To identify which zonal wavenumbers are the dominant contributors to the nonlinear tidal forcing, the above analysis is repeated using different zonal wavenumber bands. These results are given by the other curves shown in Fig. 12. In April, wavenumbers one and two provide the largest contribution to the ERF. An examination of the frequency spectra (Fig. 11) suggests that interactions with the nonmigrating tides are responsible. A possible interacting triad is (m = 1, ω = −1), (1, −1) and (2, −2). In July, the relative contribution from the shorter horizontal wavelengths (m = 5–32) is greater than in April. Note also how the ERF computed from these higher wavenumbers exhibits a much smoother, more monotonic increase with height in July and April. These results, in conjunction with the behavior of the imaginary part of the ERF, suggest that the shorter wavelength disturbances in the CMAM are damping the tide and shortening its vertical wavelength.

Figure 13 shows a time series of the real part of the nonlinear ERF at 98 km for the meridional wind component computed using all 32 wavenumbers. Comparing this to the tidal winds themselves (Fig. 2a) indicates that the nonlinear terms are acting to damp the tide in the subtropics, and tend to be strongest when the winds are strongest. The negative values occurring poleward of ∼25° indicate that the nonlinear terms are acting to amplify the tide at these latitudes. This, in conjunction with the damping at low latitudes, indicates that the nonlinearities are horizontally smoothing the tidal structure in the lower thermosphere. Similar results are also found in the nonlinear tidal simulation of Wu et al. (1989).

Returning finally to the quasi–2-day wave (which is not particularly strong at the latitudes shown in Fig. 12). Figure 14 shows the real part of the nonlinear ERF computed using m = 1–2 and m = 1–4 at 24°N for July of the third year of the simulation. The inclusion of wavenumbers 3 and 4 has significantly increased the ERF at 90 km. That this is attributable to the quasi–2-day wave is clear from Fig. 10. The quasi–2-day wave is, however, not the whole story since the higher zonal wavenumbers also contribute substantially to the total ERF, as is seen by comparing the solid and dashed curves. Interestingly, the ERF for the meridional wind component (not shown) exhibits no significant enhancement when zonal wavenumbers three and four are included.

Figure 15 shows time–height contour plots of the nonlinear ERF and the corresponding monthly mean tidal amplitudes for both wind components. The top panel, which shows the meridional wind component at 20°S, indicates that the nonlinear damping is strongest when the meridional winds are strongest. Clearly, these terms are not responsible for the semiannual variation since their removal would mean an even further increase in the amplitude of the tide at equinox. The bottom panel shows results for the zonal wind component at 24°N. The seasonal variation of the nonlinear ERF is more complicated for this wind component: while there is still a tendency for larger values in equinox, there are also relatively large values in summer. Although the quasi–2-day wave appears to damp the tidal zonal wind at solstice it does not, however, appear to be strong enough to produce the observed seasonal variation of the tide.

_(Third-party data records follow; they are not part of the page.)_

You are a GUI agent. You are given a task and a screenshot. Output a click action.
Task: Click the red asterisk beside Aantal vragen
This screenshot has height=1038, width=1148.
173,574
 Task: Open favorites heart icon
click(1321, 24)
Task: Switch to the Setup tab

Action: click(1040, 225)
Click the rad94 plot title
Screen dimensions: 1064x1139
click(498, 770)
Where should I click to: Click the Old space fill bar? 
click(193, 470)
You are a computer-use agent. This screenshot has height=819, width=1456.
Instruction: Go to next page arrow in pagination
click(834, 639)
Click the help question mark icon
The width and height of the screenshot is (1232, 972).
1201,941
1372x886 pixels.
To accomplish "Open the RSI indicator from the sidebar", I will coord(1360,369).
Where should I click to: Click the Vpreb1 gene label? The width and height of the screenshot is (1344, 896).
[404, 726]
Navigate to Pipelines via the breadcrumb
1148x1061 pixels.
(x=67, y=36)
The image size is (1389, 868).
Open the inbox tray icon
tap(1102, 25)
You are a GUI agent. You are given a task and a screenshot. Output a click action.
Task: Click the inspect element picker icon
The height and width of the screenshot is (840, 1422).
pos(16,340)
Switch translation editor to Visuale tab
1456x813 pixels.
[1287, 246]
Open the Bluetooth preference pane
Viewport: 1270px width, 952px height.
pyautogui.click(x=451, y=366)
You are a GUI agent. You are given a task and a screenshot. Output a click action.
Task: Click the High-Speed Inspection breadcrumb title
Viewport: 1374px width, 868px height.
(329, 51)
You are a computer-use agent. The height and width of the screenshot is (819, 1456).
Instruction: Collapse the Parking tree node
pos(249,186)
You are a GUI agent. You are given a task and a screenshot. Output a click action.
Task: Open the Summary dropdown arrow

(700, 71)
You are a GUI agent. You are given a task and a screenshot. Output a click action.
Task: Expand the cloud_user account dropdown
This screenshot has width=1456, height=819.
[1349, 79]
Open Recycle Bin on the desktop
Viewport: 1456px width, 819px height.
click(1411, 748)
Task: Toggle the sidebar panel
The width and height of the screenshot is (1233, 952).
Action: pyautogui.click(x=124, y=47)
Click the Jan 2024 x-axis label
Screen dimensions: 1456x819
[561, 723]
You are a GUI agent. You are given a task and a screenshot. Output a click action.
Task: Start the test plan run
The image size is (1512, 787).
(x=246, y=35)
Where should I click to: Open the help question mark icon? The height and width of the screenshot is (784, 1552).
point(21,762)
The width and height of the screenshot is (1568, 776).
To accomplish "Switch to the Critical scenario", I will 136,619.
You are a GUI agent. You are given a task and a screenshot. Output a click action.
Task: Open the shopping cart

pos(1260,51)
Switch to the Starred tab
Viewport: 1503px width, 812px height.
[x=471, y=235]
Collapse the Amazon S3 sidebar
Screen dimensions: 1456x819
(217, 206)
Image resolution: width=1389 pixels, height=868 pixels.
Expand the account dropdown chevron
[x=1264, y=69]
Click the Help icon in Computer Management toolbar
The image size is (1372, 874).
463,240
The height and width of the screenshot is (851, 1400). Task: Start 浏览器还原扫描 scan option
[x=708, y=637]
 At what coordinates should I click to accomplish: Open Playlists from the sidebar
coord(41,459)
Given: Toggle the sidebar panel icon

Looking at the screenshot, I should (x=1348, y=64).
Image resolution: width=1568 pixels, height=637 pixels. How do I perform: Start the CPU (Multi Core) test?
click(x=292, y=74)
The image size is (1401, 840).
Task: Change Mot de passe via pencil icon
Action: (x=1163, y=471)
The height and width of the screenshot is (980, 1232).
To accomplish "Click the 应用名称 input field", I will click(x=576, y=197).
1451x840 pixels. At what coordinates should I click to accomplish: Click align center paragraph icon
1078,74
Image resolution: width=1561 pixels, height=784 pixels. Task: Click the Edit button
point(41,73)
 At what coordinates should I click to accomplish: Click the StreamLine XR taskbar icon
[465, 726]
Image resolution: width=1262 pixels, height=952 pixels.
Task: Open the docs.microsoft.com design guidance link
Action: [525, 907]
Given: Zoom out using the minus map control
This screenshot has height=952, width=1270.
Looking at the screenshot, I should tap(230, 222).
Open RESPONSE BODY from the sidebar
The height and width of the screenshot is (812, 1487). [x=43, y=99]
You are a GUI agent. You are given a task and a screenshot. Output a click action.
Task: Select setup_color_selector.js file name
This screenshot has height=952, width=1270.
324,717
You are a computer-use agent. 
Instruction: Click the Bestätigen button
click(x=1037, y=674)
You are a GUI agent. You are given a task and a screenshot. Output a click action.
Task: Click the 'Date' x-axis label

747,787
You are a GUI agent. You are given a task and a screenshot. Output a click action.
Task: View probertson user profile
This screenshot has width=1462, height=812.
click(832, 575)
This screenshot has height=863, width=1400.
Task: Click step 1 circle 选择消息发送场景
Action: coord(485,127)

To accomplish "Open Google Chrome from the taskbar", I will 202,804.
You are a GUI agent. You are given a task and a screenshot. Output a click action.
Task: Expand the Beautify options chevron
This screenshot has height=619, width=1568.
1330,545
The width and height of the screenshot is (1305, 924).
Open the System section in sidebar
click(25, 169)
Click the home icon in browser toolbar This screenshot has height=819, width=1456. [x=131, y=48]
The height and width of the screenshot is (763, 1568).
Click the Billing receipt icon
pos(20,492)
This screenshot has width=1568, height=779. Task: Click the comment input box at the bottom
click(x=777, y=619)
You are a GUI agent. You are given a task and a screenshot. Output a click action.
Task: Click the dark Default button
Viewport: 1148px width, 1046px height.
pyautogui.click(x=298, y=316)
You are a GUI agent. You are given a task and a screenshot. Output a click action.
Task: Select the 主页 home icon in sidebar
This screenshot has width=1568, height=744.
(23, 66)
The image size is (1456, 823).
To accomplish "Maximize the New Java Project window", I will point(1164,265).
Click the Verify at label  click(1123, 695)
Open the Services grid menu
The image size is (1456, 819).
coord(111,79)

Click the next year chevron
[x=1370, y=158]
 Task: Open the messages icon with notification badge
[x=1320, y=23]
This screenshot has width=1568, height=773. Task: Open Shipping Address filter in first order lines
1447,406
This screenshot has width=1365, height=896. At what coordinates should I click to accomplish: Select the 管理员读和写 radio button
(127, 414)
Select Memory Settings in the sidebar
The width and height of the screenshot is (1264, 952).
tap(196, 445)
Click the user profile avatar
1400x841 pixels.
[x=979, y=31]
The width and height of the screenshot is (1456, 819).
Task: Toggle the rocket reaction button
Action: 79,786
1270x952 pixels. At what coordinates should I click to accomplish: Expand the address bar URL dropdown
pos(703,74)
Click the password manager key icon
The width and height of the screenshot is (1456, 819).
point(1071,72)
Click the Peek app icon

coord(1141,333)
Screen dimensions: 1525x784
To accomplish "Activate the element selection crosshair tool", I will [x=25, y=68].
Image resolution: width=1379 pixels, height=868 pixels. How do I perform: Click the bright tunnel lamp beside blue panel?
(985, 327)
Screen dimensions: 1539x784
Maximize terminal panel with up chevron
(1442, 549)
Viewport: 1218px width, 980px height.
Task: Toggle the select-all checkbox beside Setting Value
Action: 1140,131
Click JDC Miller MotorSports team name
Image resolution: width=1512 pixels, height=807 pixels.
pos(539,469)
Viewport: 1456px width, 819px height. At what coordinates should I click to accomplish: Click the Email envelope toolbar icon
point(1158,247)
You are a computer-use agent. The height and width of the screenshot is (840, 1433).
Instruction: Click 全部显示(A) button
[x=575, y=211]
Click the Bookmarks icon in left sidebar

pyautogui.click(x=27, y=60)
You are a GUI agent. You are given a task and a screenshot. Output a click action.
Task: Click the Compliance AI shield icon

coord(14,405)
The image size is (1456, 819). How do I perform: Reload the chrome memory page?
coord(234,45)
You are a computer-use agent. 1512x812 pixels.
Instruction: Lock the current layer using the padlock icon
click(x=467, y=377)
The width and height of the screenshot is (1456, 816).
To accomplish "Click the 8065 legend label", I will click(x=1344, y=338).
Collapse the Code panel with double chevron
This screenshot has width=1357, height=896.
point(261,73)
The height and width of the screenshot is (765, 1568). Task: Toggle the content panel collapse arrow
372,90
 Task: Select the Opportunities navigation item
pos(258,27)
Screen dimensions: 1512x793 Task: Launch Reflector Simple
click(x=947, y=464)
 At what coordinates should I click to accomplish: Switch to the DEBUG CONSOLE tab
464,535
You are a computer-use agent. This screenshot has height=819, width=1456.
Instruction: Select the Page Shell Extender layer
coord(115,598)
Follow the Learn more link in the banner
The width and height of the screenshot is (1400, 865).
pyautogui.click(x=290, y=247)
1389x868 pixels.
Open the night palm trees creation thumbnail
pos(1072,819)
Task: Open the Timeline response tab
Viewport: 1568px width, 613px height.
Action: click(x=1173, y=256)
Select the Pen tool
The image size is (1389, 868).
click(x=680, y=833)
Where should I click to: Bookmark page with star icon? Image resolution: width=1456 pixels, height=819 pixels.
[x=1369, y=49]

The findings of Norton and Thuburn (1999) require some discussion here since they suggest a strong coupling between the diurnal tide and the quasi–2-day wave. In their Fig. 8 are shown results of three simulations in which the settings of the GWD parameterization are altered. While the first two simulations suggest that the presence of a strong quasi–2-day wave is what causes the weak tides, the third exhibits significantly different behavior in which the strong anticorrelation between the tide and quasi–2-day wave amplitudes is not nearly as apparent. While the tide still shows the relatively smooth seasonal growth and decay seen in the control experiment, the temporal behavior of the quasi–2-day wave is much more sporadic, is weakest when the tide is weakest, and grows in time along with the tide. This is not the behavior one would expect if the tidal amplitude was controlled primarily by the quasi–2-day wave.